Exercise requirements -
Needed from the entries below: every line that holds the word "chart".

---------------

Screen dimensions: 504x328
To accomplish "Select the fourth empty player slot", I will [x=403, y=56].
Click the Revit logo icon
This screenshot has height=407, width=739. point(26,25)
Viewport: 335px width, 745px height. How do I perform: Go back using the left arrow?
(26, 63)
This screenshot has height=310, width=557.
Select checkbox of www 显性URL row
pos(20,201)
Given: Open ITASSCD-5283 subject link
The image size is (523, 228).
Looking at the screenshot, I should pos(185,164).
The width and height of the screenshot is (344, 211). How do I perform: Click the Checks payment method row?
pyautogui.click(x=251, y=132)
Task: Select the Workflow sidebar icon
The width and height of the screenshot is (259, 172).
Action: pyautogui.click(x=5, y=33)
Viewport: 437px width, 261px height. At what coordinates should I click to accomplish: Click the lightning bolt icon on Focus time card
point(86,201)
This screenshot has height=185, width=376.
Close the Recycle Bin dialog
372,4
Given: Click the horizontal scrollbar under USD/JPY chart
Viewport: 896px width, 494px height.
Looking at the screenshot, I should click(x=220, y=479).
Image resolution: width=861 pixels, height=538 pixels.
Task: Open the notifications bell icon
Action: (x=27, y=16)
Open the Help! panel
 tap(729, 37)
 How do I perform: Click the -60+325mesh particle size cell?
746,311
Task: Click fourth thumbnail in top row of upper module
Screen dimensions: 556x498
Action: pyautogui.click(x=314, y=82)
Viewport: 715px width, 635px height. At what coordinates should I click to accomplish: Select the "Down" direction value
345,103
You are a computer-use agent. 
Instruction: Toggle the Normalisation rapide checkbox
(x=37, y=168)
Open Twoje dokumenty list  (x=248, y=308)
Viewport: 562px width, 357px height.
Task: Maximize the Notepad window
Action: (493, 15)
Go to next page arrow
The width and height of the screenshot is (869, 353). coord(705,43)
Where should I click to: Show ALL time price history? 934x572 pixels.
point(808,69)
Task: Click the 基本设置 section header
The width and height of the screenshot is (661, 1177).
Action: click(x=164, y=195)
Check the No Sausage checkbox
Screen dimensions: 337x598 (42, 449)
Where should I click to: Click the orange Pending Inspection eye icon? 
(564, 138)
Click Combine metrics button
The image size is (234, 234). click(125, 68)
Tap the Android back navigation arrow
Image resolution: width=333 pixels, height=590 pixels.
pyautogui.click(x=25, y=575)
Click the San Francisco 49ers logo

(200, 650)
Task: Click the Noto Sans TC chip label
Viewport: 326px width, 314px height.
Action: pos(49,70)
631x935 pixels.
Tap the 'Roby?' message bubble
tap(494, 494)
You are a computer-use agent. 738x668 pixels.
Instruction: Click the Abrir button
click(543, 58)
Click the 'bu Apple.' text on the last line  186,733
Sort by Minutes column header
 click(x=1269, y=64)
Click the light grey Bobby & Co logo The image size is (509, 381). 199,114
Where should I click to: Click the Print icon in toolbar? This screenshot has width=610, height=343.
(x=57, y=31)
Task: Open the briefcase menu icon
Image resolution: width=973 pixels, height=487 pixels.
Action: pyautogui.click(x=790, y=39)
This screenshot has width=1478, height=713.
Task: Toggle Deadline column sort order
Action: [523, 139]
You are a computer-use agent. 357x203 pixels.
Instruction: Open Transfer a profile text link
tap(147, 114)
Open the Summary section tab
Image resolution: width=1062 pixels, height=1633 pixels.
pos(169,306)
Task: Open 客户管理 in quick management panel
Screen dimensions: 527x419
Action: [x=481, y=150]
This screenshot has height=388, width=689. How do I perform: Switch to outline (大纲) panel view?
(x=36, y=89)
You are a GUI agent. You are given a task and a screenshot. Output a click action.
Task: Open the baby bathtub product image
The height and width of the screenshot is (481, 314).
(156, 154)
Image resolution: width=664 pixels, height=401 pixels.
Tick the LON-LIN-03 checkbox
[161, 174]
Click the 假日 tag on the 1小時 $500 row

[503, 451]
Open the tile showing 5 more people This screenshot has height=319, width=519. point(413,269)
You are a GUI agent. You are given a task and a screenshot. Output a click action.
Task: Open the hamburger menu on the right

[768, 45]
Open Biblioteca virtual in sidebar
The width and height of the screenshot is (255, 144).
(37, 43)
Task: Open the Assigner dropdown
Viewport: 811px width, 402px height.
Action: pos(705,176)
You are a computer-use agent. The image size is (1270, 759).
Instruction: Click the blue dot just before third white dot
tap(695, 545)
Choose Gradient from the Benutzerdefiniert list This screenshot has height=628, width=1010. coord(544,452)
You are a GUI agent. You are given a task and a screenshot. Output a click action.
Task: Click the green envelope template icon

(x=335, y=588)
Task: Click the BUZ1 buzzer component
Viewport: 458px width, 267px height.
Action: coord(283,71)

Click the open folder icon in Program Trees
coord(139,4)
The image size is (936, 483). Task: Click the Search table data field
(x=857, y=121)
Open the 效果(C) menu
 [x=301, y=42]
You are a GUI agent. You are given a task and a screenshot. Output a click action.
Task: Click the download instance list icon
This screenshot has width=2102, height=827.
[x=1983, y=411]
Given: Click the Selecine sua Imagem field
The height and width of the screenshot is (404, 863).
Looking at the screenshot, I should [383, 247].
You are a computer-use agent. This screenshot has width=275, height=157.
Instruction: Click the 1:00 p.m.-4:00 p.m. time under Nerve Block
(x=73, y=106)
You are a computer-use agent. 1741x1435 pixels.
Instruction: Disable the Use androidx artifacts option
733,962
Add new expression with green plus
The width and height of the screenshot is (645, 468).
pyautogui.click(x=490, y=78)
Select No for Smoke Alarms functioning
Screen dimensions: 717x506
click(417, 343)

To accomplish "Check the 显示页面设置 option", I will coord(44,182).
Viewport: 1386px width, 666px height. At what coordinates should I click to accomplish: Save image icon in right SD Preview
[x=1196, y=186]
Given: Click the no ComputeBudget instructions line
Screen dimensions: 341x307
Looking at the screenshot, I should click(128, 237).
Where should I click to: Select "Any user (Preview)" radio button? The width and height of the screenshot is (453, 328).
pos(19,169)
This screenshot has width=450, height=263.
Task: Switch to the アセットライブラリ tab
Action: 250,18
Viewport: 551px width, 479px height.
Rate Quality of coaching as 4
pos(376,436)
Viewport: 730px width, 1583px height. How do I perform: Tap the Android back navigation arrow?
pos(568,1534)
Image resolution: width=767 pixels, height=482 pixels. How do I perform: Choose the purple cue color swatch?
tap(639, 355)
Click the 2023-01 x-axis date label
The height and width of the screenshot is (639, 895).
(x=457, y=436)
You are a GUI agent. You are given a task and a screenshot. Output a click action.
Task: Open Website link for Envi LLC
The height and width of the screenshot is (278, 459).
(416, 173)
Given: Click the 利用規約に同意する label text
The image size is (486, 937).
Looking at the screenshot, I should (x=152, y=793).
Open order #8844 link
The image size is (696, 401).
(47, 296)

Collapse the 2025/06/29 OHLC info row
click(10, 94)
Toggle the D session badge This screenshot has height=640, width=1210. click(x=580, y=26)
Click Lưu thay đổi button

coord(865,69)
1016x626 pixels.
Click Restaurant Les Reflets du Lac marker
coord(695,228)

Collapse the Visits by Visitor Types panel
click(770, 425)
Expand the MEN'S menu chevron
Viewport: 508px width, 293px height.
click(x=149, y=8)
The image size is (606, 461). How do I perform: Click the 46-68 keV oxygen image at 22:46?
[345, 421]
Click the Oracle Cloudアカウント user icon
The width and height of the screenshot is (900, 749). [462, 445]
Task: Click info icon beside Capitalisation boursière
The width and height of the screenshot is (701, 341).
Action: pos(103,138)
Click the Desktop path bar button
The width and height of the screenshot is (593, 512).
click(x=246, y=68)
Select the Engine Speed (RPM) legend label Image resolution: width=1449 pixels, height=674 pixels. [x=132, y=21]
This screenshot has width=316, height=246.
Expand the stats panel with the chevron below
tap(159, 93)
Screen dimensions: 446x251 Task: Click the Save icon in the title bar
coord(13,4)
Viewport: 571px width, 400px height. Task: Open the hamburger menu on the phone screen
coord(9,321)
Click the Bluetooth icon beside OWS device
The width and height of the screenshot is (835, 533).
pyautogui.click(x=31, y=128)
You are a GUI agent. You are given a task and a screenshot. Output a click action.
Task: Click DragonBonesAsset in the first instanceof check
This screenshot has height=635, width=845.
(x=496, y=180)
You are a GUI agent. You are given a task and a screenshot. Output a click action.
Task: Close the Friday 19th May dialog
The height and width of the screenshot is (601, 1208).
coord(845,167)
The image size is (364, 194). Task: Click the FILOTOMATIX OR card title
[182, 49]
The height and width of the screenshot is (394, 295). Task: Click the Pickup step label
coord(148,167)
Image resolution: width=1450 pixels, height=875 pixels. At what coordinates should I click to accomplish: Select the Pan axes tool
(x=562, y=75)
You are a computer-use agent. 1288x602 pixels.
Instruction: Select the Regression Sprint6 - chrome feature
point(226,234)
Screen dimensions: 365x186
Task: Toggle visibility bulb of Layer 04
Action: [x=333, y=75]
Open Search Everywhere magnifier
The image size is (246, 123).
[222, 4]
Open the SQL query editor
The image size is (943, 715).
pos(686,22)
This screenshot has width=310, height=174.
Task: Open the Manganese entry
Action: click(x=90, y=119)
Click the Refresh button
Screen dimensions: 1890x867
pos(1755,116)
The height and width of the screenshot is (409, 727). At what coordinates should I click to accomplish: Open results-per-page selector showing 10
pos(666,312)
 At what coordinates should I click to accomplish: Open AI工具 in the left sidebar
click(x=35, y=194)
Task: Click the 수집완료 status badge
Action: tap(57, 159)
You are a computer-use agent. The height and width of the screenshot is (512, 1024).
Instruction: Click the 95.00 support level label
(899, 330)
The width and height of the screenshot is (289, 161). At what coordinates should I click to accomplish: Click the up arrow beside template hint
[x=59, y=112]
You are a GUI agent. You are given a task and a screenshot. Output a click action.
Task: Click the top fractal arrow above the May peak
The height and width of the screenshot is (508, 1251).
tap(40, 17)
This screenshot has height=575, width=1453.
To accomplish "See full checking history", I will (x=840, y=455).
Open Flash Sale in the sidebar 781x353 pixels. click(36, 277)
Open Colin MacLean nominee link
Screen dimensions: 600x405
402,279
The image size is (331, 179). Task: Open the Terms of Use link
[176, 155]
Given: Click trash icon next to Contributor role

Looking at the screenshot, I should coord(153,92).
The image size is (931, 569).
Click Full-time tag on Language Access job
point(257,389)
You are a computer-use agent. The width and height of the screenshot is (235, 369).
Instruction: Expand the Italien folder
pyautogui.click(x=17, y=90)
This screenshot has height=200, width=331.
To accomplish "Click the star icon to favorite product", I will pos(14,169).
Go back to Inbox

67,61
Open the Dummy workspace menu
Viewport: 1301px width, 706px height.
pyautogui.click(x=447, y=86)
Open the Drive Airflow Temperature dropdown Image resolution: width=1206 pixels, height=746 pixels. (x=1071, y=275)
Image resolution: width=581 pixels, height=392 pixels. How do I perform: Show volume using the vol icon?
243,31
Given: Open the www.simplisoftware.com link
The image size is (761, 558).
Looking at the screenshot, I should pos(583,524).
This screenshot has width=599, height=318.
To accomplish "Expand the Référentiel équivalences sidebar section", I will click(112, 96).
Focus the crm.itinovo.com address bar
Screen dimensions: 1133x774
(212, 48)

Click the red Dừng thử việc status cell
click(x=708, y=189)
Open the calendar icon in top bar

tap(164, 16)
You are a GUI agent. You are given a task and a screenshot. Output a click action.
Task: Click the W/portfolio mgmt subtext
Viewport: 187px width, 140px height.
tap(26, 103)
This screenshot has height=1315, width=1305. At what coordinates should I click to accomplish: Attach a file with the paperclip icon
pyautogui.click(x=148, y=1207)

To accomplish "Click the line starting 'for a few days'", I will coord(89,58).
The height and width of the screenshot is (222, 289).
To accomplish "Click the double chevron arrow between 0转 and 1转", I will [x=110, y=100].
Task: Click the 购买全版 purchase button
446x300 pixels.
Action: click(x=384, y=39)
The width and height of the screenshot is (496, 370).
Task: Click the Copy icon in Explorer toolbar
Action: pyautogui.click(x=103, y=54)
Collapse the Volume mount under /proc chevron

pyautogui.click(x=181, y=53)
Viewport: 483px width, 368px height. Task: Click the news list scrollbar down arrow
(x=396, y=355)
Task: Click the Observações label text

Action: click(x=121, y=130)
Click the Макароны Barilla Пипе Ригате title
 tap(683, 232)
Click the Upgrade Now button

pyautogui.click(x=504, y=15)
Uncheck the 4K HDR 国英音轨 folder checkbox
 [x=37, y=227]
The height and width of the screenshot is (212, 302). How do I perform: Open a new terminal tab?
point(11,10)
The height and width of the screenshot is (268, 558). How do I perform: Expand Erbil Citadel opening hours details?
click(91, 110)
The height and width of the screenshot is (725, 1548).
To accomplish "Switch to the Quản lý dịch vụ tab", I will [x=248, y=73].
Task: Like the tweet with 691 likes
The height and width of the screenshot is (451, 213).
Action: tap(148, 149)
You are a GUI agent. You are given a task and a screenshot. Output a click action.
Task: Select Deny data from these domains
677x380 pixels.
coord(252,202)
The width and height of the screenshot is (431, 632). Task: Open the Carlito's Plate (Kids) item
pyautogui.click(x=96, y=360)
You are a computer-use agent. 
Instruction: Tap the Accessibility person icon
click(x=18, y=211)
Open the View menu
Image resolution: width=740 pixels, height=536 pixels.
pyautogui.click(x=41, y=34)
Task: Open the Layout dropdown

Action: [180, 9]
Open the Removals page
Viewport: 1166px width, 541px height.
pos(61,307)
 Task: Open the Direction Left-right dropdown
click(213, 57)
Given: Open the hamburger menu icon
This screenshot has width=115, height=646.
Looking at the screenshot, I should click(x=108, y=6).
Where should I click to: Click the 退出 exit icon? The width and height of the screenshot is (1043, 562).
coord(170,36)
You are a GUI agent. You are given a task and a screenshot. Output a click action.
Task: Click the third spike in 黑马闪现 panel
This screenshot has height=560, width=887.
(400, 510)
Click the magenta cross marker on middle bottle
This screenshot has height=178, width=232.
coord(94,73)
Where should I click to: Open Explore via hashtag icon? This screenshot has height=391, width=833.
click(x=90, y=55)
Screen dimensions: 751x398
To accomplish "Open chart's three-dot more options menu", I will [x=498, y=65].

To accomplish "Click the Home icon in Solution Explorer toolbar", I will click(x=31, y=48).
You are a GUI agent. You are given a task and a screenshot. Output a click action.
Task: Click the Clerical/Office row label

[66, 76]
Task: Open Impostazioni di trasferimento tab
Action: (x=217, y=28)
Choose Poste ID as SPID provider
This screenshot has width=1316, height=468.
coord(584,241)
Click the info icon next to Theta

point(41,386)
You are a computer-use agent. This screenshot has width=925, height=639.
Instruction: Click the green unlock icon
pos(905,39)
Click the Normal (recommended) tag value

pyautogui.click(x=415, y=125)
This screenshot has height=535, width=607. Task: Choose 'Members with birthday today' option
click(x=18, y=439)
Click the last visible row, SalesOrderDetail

---------------

Exercise output -
Given: Click the horizontal scrollbar under USD/JPY chart
To accomplish "Open chart's three-dot more options menu", I will [x=498, y=65].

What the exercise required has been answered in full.